## STATED TASK
Locate every line in the records below that contains the string "height" and copy each such line in full.

## SUPPLIED MATERIAL
★ ★ ★
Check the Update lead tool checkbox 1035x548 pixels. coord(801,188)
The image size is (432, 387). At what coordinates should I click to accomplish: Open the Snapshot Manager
★ ★ ★
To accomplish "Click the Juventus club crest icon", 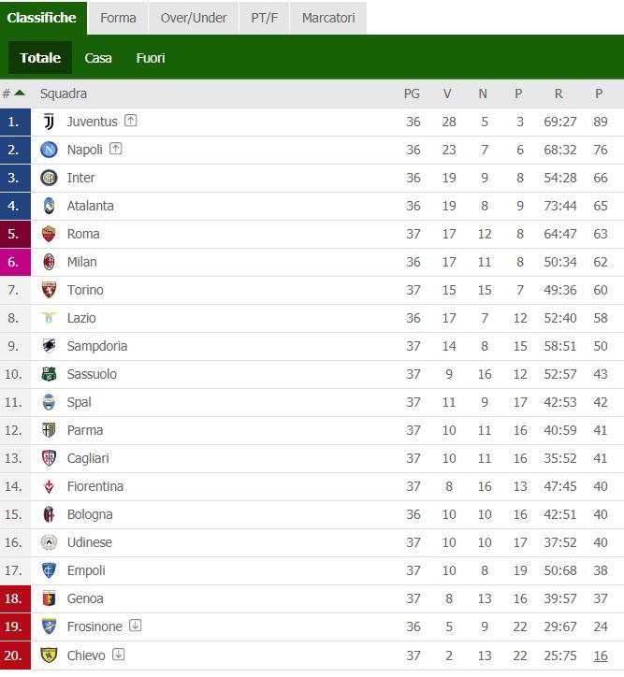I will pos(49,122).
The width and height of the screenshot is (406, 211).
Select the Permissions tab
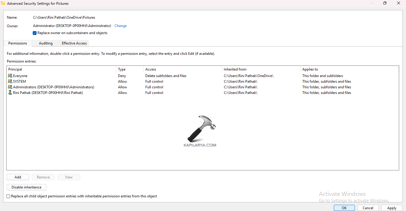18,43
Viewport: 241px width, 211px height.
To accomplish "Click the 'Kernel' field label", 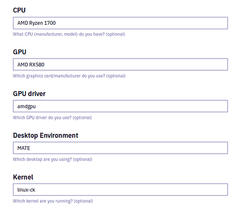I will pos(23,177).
★ ★ ★
## TASK RESULT
The width and height of the screenshot is (406, 211).
Viewport: 241px width, 211px height.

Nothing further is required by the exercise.